But I would point out that, for all his faults, candidate Romney played a rotten hand skilfully and did give the Obama camp a serious fright. Mr Romney was fatally undermined by his party; it was his party which was rejected by the electorate. Todd Akin delivered a timely reminder of how offensively misogynist and extreme mainstream Republican positions on abortion truly are. For such people to exercise legislative power over women was a very disturbing prospect to a lot of male Republican supporters.
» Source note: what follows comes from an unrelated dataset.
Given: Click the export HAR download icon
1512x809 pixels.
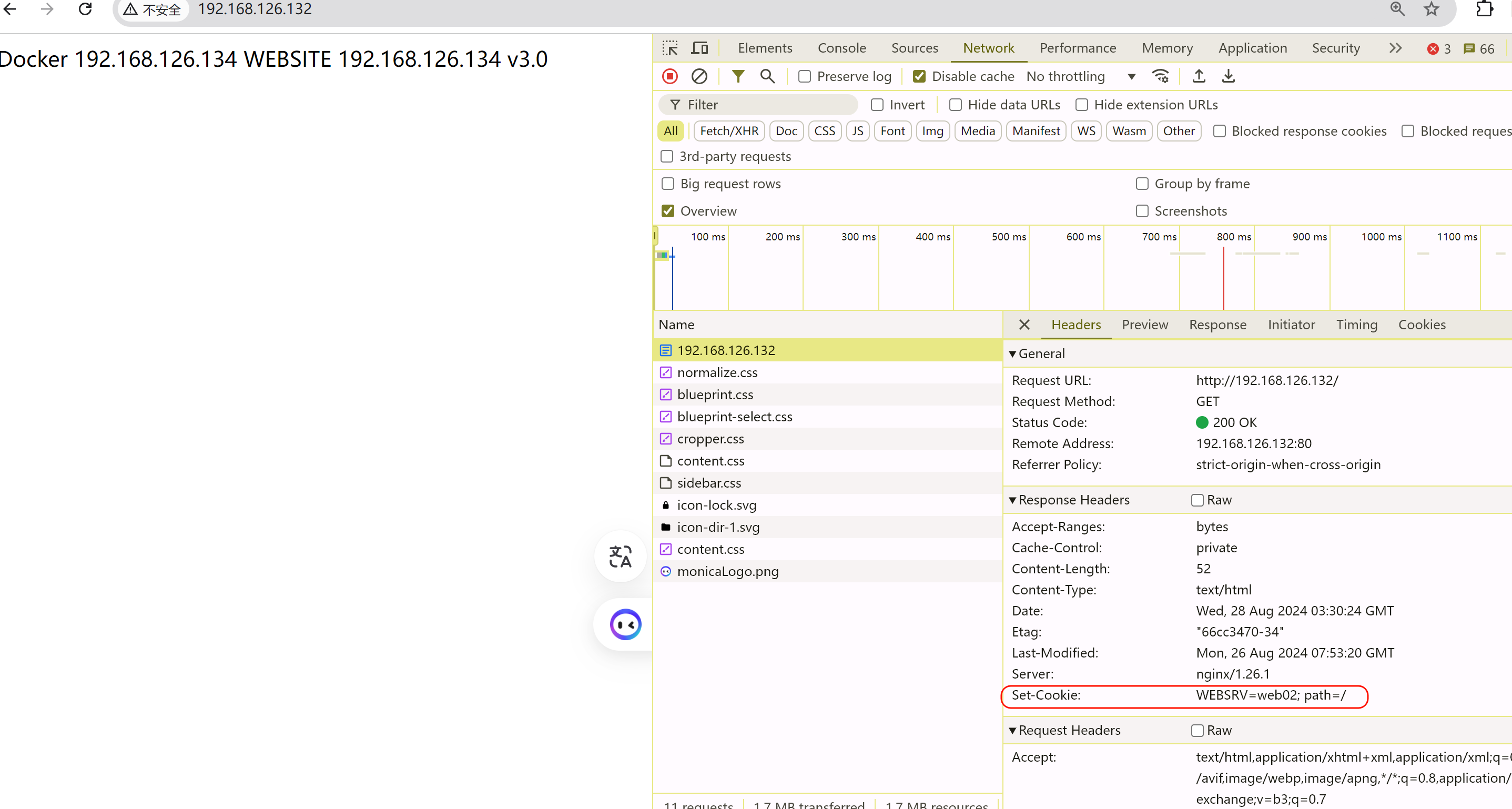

In particular it drew attention to Paul Ryan and his voting record in support of really hardline anti-abortion bills in Congress, designed to pander to the most mean-spirited religious bigots in the Republican hinterland. I was struck by the dignity and self-discipline of many young Republican supporters when absorbing the scale of their defeat. I was also struck by the way in which so many of them identified social conservatism, religious bias and abortion as issues which had cost them a lot of support. Mr Ryan was not an asset to Mr Romney in the search for independent and centre ground support. Like Sarah Palin before him, he was there as a sop to the reactionary right wing; but like Ms Palin he sent a bad message to the rest of the voters about what a Romney presidency might be like.

This is the problem the Republicans have got. They select candidates who preach to their choir rather than candidates who might win support outside the door of their increasingly narrow church. Those young college and graduate aged Republicans who were gently discussing what went wrong in 2012 may go on to ask themselves if this party represents them anymore anyway. They might reconsider their allegiance.
A lot of the people sounding the death knell of the Republican party are forgetting that most Americans are probably slightly conservative by nature. Another way to read the last election was a spoon fed, grossly out of touch rich boy infamous for destroying working class jobs, out-sourcing Jobs to other countries, and basically being in the pocket of big business and special interest lobbies came dangerously close to winning the Presidential election of 2012. People forget that the same things were being said about liberals and democrats not too long ago. There was once a time when having a political opponent call you a liberal and having it stick was tantamount to being labeled a child molester in most voters eyes. What's fun now is that the shoe is somewhat on the other foot. Calling someone a conservative and having it stick is to paint a portrait of someone who tends to watch a lot of reality TV, needs help keeping their jaws from drooping, and tends to panic and whine about the end of the world at the drop of a hat. It flip flops about every other generation or so.